International Women’s Day 2021: Tracy Evans
Tracy Evans – Community services director
In honour of International Women's Day, Tracy Evans, community services director and a member of our operational management team, shares her reflections on a 40 year career:
"I joined the NHS in July 1981 as a student nurse. I’d strived through school and college to gain a place studying nursing as I saw this as my vocation. My grandmother lived with us when I was growing up and she had instilled in me the importance and value of looking after and caring for others. I had also volunteered with St John’s Ambulance and the Red Cross and knew this was the career I would thrive in.
At 18 years old, I arrived at Musgrove Park Hospital to begin my nursing training. I worked alongside some great professionals and made lifelong friends – including meeting a colleague on my first day who remains to this day, one of my closest friends.
I qualified in 1984, taking my finals just 6 weeks after I got married. My first role was as a staff nurse on the gynaecology ward and I progressed to senior staff nurse and then sister, before I left to have my son in 1987. I returned to work 11 weeks after he was born, as I was able to work part time. I stayed working in gyneacology and paediatrics, reaching the role of matron for women’s services, until moving on in 2005, to join what was then the local primary care trust (PCT) at Taunton Deane. I first worked as a therapy services manager at Dene Barton and progressed onto further roles in the community, including sexual health. Somerset community health then merged with Sompar, so this was my first experience of working in mental health. I leant a lot, and met many inspirational people who were very passionate about joining up physical and mental health services. When Sompar merged with Taunton and Somerset NHS Trust last year, I returned to Musgrove Park Hospital and it felt like coming back home again, to the place where I had started my career and working with some of the same faces I’d met all those years ago. It felt like a jigsaw coming together.
I lost my son tragically in 2008. This inspired me to start my charity, supporting people in Somerset with diabetes and their families. I wanted to find something positive out of such terrible loss and honour my son’s memory through being able to support others, raise money and awareness and help people and their families. It means a lot to us.
Over the years I have seen lots of changes, including the PCT becoming a clinical commissioning group (CCG). I have held various leadership roles, focused on working within community hospitals and teams. What I’ve been inspired by is the leaders I’ve met along the way and female colleagues who have broken the glass ceiling. Things were very different in the 1980s when I started working; there weren’t as many roles and jobs for women and women didn’t sit on boards or hold senior roles. When I was training, there was also only one male nurse, to 22 female nurses, so nursing was a very female dominated environment. It’s been wonderful to watch this progress and change over the years and for inclusion and diversity to become an integral part of our organisation. I’m really inspired by the work that Sunny Sander-Jackson has done across the trust and I’m inspired daily by our colleague networks, as they champion and support people across the organisation.
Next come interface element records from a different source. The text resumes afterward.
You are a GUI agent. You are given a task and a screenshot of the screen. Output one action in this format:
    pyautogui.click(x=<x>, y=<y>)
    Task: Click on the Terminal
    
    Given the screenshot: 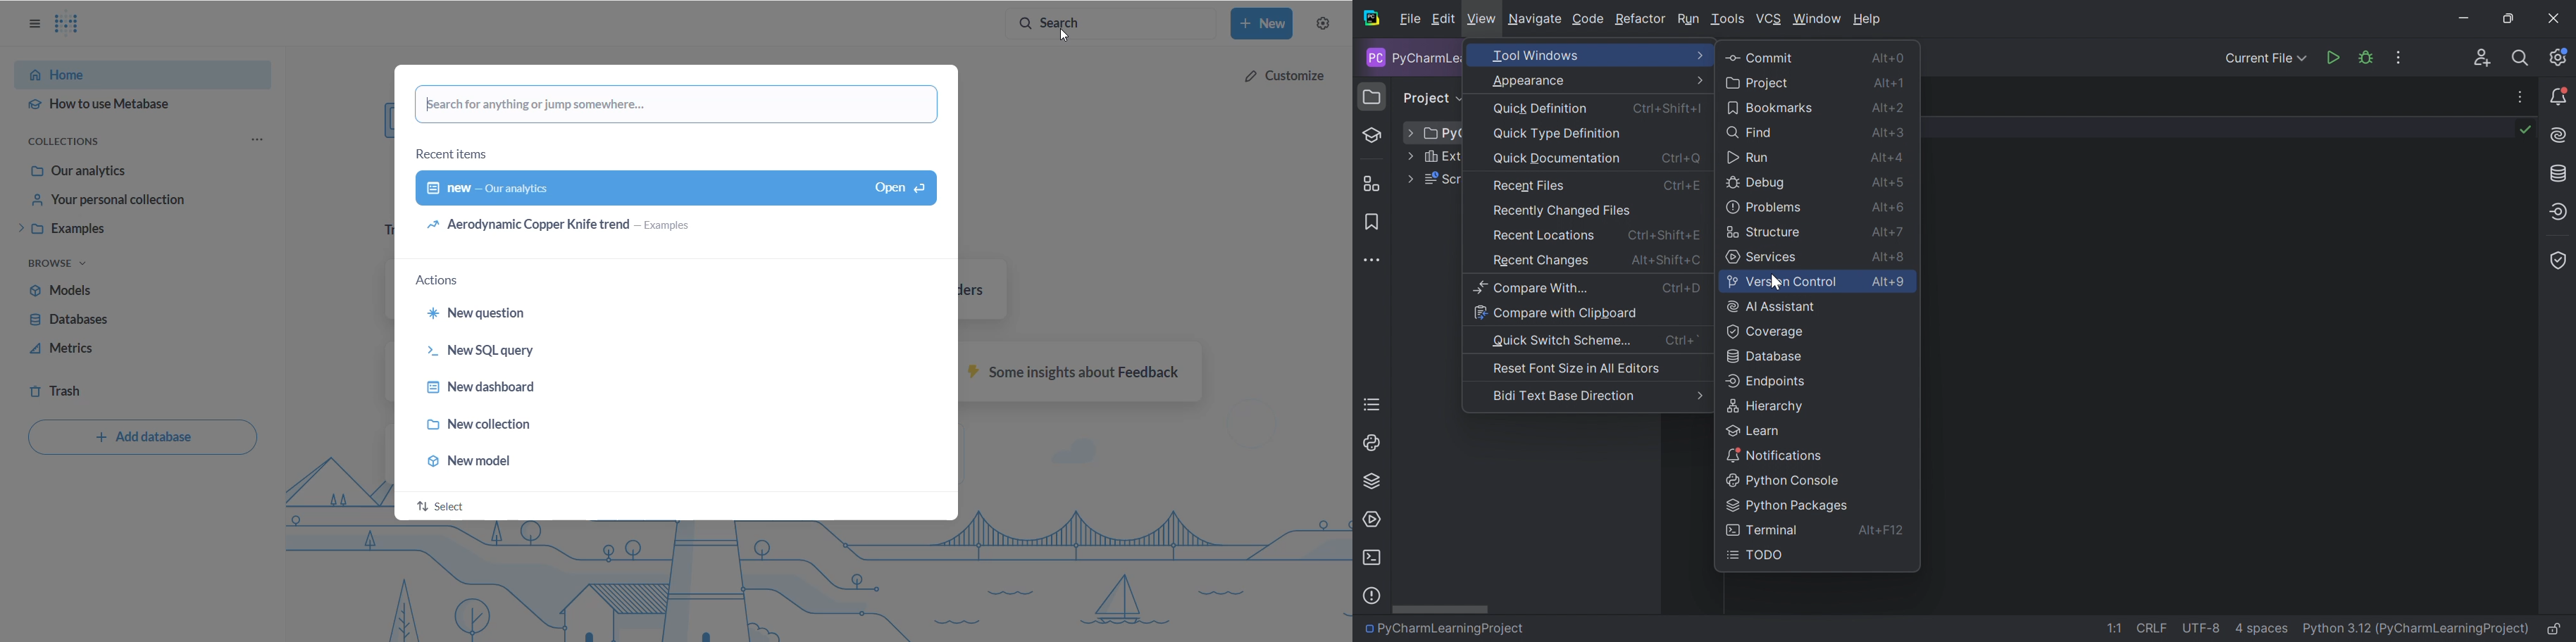 What is the action you would take?
    pyautogui.click(x=1373, y=557)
I’m passionate about mentoring and recognising talent and want to inspire women to take leadership roles.
Outside of work, I support my local community, read a lot and am active on Twitter so I can network and pass on learning to other people. My husband is passionate about rugby and so I’ve been involved in the rugby board at our local club and have been the only female life member, in its 125 year history. I have also been a school governor and so had a voice in leadership but in a totally different environment. You have to learn to challenge and make difficult decisions, but as a volunteer rather than employee, as governors are volunteers as well as leaders. I’m driven by wanting to improve education and opportunities for young people.
I’d say to all my colleagues to develop as a coach and mentor for others and especially for young people. Looking back, the biggest change has been recognition of equality on the workplace. Women can progress through the glass ceiling. What we’re also seeing now is that people have been inspired by the hard work and dedication of colleagues through the pandemic and people want to join the NHS and student nurse numbers have gone up significantly. There are so many wider opportunities now in nursing. I’m in awe of the people I work with, with everyone working so hard to make a difference. I’m so proud to be a woman in the NHS."